Only the lines from the one with "Select the 2008 label on the x-axis" through the final line below belong in the answer, copied exactly and without pictures.

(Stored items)

============================================================

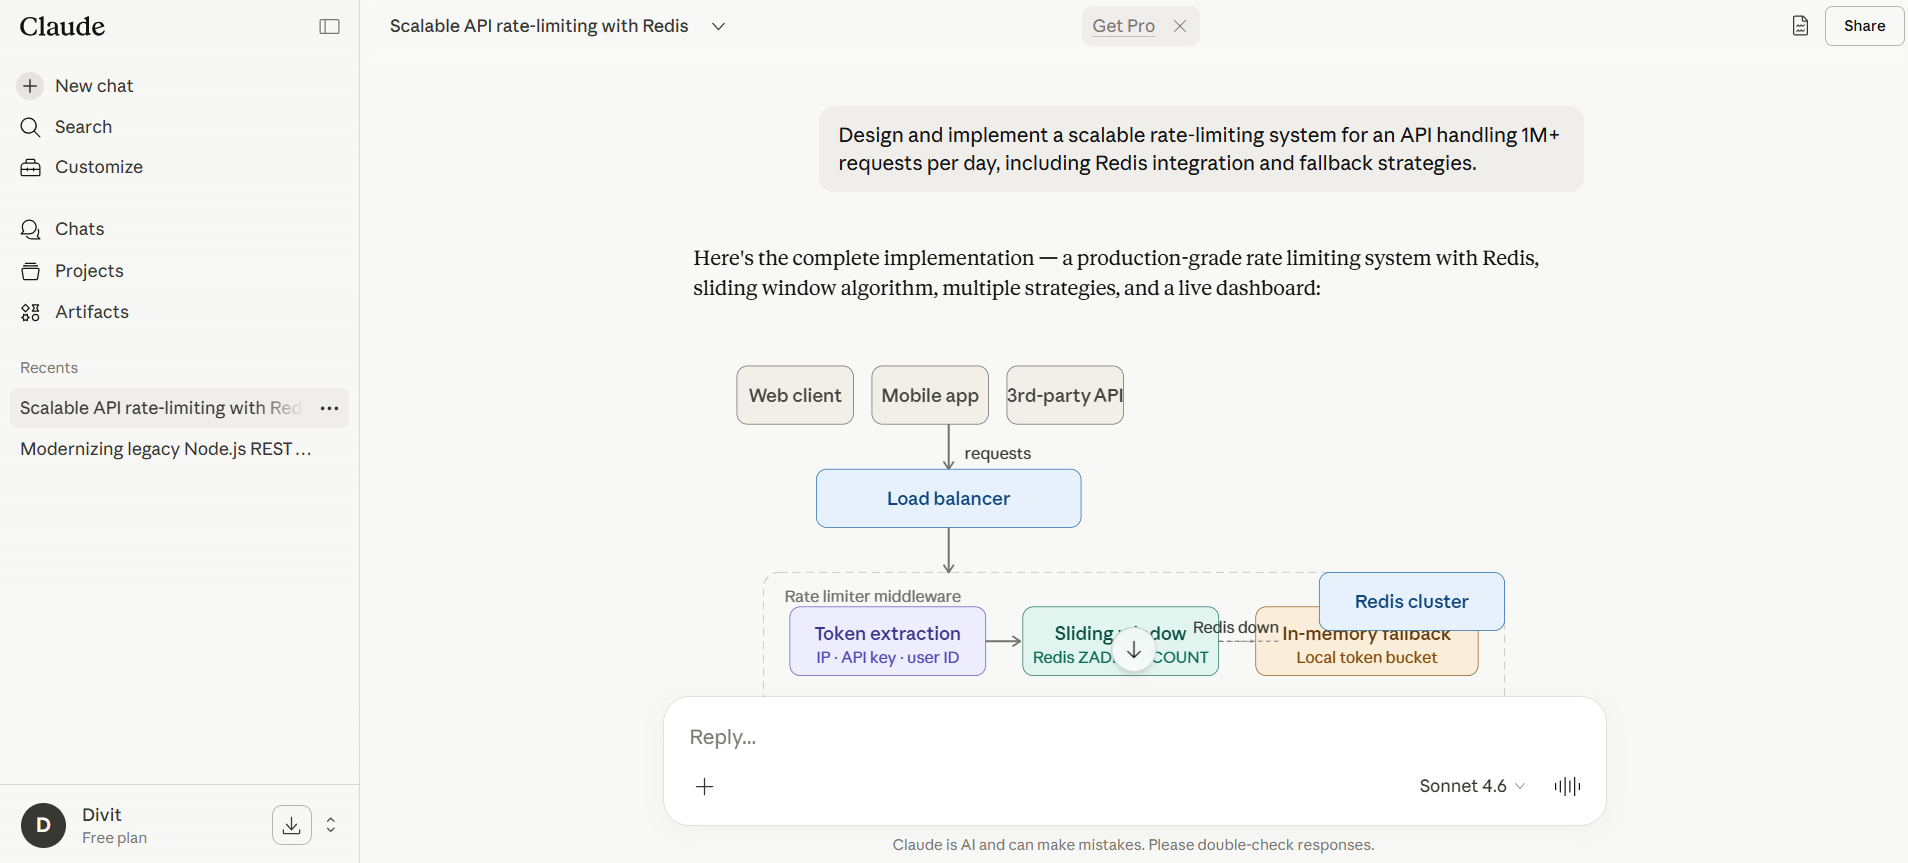Open the Search option
The height and width of the screenshot is (863, 1908).
click(x=83, y=127)
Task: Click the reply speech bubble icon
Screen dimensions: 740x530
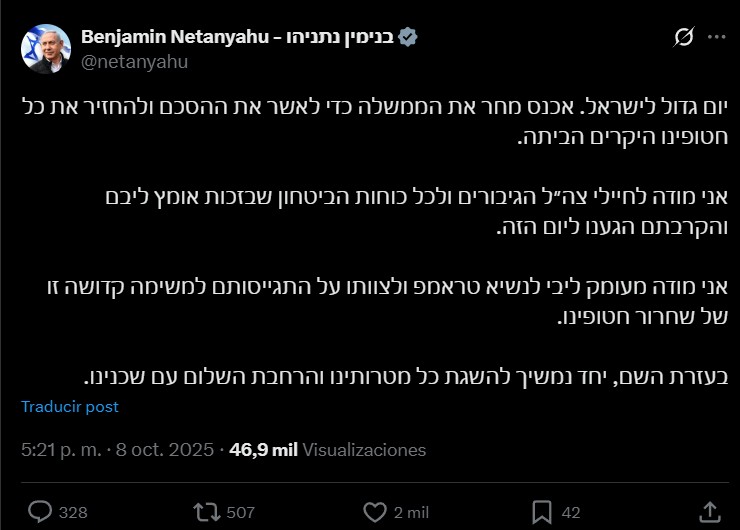Action: pos(39,512)

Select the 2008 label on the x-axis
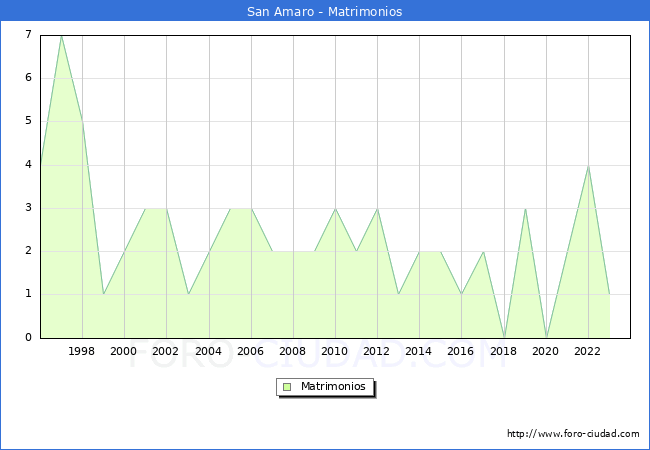(293, 351)
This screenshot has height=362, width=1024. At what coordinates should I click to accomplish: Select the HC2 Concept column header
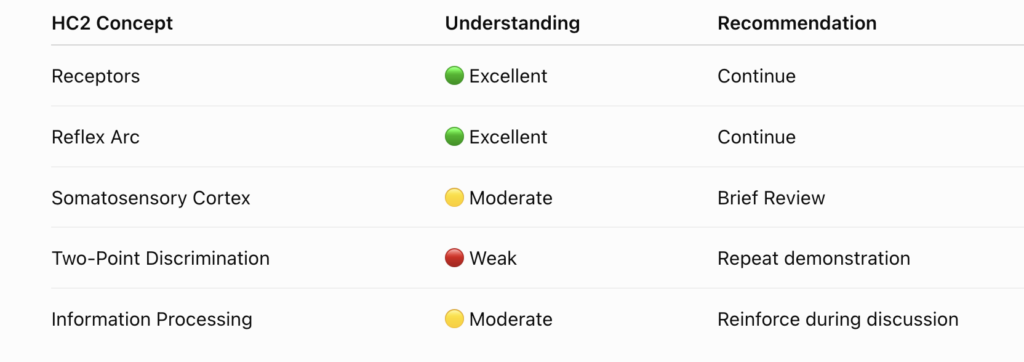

============================================================

● **EXERCISE RESULT**:
Select the 2008 label on the x-axis
(293, 351)
This screenshot has height=362, width=1024. At what coordinates should I click to accomplish: Select the HC2 Concept column header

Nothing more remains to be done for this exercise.